"It's just like Tetris, right?" That's what I was asked when someone peeked at my iPad screen while I was playing Slydris, the new game from Luke Schneider's RadianGames imprint. The answer is no and yes.
Slydris operates on the same falling-block template pioneered by Tetris and, yeah, you're still aligning the tumbling shapes into horizontal lines to clear space on a vertical playfield. But Slydris finds unique ways to differentiate itself from other efforts to recapture the glory of Alexey Pajitnov's all-time classic game.
The blocks in Slydris don't come in different shapes like Tetris' tetronminoes. They're either rectangles of varying size or small squares that take up one spot on the grid. And the falling quadrilaterals come in groups of three, too, forcing you to seat multiple items in the right place. In addition, the block drops don't happen automatically in Slydris and only trigger when you slide something into a new position.

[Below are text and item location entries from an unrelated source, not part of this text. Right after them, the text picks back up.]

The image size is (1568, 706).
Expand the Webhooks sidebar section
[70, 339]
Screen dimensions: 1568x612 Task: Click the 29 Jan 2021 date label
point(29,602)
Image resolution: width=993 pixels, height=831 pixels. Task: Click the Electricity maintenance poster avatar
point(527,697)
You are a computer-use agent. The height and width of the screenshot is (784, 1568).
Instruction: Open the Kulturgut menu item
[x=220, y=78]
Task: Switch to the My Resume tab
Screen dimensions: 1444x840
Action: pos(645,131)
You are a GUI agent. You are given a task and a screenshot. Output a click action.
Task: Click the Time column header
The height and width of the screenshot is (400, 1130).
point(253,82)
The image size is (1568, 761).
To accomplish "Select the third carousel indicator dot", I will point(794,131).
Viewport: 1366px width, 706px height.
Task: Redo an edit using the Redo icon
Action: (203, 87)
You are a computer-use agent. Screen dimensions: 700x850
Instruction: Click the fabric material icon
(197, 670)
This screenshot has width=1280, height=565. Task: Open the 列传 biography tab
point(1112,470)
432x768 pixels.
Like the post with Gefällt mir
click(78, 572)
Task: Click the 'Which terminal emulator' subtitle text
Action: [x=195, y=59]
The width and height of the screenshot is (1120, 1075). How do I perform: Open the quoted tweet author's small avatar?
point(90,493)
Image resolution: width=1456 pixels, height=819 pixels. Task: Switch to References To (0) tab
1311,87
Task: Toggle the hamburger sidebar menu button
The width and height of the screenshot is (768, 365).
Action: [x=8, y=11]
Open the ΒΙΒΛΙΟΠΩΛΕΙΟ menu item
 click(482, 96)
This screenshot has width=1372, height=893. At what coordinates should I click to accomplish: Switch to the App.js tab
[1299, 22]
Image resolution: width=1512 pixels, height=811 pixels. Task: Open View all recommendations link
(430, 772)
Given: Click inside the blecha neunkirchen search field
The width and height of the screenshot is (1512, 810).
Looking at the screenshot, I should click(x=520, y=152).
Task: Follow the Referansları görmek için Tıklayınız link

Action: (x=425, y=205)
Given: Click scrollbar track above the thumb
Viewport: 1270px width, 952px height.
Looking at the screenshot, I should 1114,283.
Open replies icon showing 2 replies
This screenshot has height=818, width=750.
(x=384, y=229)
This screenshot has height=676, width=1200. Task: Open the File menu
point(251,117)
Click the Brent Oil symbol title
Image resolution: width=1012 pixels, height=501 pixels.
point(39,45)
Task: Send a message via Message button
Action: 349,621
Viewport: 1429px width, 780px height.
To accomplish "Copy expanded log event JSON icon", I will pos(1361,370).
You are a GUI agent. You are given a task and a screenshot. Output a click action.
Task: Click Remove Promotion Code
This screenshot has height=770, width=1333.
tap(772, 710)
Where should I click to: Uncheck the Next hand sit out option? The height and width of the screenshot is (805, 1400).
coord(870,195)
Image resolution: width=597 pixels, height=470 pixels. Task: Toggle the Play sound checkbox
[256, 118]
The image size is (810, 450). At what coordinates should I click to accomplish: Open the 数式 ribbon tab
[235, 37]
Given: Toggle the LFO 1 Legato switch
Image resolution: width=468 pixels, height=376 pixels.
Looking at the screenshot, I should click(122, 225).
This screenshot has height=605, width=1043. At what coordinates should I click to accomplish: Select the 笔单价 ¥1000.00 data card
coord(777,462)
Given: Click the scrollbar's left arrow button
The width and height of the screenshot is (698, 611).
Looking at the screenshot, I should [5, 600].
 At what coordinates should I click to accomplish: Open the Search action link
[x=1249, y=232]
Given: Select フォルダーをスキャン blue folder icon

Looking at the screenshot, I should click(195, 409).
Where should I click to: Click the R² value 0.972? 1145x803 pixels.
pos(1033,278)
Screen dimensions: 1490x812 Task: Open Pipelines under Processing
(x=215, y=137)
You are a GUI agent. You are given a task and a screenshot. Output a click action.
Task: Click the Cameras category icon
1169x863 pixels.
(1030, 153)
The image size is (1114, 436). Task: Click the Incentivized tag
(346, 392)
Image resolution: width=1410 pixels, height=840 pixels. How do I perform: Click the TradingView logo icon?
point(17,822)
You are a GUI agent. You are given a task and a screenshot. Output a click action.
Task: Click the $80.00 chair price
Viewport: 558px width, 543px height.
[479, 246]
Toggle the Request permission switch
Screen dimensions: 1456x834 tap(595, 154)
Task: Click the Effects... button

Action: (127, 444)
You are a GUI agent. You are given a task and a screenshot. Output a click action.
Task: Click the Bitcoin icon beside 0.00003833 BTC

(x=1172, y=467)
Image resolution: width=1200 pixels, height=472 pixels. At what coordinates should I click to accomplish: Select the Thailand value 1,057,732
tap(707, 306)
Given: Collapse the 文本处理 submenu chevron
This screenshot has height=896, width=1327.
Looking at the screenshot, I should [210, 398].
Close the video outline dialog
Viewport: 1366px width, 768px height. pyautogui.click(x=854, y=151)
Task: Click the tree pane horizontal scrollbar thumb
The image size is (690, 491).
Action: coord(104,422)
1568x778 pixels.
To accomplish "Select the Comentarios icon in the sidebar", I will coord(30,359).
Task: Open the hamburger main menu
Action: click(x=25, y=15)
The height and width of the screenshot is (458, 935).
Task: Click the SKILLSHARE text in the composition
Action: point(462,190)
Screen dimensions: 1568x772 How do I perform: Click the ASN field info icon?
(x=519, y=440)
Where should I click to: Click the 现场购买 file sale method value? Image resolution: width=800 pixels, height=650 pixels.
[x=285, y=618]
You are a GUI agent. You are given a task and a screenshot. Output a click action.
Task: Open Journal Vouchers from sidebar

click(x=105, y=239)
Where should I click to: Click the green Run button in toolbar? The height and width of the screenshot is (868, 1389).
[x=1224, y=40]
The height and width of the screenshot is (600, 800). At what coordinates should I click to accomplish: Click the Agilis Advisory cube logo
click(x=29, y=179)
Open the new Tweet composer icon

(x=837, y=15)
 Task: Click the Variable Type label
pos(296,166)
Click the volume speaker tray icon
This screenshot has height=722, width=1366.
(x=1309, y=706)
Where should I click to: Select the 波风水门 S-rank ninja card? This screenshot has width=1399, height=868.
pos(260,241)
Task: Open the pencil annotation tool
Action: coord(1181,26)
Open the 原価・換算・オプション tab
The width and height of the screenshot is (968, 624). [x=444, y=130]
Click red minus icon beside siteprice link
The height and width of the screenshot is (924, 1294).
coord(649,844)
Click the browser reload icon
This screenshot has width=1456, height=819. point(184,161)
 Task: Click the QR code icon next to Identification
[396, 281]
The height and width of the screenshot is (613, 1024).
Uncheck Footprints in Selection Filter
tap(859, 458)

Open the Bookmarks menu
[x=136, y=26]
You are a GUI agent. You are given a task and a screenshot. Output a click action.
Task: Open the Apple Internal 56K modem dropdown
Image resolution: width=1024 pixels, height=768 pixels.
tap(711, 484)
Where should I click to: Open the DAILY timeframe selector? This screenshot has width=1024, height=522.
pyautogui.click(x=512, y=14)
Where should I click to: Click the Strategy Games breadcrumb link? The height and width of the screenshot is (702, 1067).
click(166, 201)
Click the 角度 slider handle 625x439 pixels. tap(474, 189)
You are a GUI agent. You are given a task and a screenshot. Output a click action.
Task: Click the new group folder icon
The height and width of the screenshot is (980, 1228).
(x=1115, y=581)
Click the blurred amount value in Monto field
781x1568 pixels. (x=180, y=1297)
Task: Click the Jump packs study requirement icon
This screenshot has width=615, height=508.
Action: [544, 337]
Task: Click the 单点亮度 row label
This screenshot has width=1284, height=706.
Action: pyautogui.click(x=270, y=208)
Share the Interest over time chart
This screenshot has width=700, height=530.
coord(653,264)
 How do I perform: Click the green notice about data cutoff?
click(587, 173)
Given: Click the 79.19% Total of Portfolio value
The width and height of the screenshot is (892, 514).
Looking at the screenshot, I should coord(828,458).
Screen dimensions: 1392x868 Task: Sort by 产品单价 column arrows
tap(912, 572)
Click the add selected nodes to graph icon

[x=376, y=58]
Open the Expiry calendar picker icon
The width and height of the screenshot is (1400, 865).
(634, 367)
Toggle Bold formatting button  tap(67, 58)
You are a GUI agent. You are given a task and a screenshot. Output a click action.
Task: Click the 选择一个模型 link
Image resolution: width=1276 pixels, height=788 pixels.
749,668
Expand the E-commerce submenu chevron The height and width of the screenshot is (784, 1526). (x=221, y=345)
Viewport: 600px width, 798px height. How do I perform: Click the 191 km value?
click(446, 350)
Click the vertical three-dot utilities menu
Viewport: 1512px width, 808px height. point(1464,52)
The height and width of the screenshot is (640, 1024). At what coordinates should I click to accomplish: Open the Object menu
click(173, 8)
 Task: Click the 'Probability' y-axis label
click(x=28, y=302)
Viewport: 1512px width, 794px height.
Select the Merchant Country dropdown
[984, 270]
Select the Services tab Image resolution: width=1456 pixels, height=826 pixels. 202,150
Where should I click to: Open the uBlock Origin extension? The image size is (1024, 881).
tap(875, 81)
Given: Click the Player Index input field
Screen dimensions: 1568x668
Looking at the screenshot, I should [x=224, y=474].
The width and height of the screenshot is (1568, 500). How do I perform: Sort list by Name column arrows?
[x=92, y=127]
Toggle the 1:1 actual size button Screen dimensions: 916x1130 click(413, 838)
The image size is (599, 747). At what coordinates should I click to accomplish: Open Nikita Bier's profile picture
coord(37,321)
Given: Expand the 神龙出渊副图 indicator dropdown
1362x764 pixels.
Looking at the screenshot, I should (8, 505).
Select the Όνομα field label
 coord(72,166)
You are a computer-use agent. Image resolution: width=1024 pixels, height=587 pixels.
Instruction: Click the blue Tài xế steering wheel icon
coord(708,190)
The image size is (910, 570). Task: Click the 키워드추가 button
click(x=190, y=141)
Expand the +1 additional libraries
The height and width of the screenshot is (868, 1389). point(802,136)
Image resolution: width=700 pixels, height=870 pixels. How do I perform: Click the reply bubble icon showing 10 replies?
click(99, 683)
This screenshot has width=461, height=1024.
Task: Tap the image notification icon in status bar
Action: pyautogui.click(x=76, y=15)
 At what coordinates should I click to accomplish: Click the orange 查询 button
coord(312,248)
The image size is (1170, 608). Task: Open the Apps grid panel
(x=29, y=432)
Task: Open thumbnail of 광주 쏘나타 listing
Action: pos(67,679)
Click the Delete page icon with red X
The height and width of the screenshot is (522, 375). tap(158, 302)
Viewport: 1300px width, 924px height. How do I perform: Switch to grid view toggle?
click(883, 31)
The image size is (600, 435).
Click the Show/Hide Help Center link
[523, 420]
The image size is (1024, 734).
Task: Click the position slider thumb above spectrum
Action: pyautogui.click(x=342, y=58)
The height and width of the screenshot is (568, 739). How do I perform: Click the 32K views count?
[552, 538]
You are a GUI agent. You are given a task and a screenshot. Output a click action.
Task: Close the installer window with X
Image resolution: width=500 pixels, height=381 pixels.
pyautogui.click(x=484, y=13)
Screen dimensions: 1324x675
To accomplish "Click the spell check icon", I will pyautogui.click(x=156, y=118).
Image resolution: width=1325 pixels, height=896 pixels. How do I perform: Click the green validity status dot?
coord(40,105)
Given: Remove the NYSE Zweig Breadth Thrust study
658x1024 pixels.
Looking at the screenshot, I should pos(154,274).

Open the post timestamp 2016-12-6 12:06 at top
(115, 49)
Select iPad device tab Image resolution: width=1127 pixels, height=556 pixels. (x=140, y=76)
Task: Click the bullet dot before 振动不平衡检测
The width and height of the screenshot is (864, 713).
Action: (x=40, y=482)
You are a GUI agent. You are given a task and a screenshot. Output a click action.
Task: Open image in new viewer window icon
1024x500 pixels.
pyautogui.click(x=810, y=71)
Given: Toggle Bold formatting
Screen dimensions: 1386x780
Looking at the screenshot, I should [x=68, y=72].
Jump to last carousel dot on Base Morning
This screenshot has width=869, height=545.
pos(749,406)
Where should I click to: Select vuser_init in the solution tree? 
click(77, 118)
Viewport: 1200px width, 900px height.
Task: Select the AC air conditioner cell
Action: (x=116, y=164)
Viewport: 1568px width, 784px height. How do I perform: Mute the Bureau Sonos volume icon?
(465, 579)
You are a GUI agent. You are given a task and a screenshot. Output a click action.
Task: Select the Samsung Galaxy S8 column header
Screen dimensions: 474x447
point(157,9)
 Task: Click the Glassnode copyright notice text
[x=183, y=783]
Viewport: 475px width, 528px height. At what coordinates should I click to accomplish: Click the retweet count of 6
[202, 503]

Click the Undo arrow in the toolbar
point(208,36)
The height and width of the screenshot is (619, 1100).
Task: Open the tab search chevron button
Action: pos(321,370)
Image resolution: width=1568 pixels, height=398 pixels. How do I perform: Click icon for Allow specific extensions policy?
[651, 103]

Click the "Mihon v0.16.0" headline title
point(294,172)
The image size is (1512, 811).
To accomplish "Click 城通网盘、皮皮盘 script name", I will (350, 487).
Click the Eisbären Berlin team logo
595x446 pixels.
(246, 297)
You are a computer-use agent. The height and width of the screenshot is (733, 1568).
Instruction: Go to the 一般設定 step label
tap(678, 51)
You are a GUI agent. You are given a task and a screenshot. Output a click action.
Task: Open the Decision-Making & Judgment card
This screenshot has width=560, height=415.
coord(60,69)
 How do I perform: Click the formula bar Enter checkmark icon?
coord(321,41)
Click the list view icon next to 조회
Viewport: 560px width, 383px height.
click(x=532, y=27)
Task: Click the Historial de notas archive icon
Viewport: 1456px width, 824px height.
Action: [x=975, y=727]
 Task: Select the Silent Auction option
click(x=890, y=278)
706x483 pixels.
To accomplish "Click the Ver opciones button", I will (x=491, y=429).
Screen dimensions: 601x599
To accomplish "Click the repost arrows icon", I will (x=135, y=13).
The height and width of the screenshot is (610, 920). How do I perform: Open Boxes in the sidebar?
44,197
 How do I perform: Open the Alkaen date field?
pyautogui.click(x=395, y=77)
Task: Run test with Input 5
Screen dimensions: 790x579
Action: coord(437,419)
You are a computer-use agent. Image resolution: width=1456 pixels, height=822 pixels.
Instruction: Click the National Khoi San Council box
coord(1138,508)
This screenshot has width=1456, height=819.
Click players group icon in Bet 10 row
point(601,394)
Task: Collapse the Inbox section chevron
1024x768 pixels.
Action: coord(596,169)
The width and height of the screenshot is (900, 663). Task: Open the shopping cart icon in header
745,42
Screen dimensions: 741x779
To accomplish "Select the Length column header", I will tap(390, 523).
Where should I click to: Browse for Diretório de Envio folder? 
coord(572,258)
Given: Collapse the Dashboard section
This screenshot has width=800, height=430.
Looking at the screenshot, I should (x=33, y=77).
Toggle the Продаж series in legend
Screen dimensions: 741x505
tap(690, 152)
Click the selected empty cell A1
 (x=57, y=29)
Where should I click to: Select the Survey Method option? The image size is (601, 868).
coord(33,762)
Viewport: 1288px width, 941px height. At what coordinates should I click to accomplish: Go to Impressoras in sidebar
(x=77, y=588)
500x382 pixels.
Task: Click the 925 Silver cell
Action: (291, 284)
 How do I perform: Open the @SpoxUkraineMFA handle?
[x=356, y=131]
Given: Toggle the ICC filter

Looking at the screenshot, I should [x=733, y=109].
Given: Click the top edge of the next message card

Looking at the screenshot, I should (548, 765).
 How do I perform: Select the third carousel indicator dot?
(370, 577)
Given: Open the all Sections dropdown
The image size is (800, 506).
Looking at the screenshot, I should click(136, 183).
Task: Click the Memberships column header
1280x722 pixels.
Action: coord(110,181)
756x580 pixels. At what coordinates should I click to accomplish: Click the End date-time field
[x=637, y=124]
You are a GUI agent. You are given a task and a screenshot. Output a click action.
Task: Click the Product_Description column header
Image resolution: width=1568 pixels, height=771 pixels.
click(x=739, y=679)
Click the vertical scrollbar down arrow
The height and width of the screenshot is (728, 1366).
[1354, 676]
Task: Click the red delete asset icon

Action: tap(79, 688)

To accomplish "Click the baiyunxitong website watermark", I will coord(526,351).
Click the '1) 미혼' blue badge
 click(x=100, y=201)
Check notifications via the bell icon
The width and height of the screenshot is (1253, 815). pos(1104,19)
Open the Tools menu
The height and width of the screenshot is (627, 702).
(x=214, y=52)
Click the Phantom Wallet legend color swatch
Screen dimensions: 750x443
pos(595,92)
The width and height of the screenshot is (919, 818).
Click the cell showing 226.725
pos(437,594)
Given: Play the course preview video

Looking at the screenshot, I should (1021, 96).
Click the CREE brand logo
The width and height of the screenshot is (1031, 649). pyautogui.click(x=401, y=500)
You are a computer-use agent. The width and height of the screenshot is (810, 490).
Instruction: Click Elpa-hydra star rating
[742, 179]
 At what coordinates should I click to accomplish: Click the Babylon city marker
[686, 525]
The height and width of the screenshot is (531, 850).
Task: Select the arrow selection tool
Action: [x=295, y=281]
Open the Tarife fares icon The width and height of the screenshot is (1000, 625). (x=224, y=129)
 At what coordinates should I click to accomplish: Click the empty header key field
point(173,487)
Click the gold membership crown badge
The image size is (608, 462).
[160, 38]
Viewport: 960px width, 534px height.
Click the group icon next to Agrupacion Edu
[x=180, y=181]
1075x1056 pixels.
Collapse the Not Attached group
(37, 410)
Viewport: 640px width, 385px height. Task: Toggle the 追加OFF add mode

More modern touches like achievements and power-ups get folded into Slydris' recipe. Clearing a line with a single colour gets you a special buster block that breaks down bigger pieces of the same hue into more manageable squares. You also get bombs -- good for blowing up three rows of blocks off of the gameboard -- for clearing successive lines.
The urge to play quickly is the enemy in Slydris and that bit of dissonance reminded me of Drop7, one of my favourite iOS games ever. I constantly had to force myself to slow down and take in the whole board, poring over the playfield to see the consequences that would follow a move I was thinking of making. Sometimes blocks come up from below and if you don't pay attention, they'll screw up that glorious combo cascade you were trying to set up.
Slydris represents an elegant evolution to a well-knownplay style, ones that adds multiple vectors of variance to sliding-block. You'll want to play it like something you already know, but it'll kick your arse if you do. A game that forces you to learn new rules while looking like a familiar experience and that happens to be fiendishly clever to boot? Just one more reason that everyone needs to pay attention to Luke Schneider and every single RadianGames release.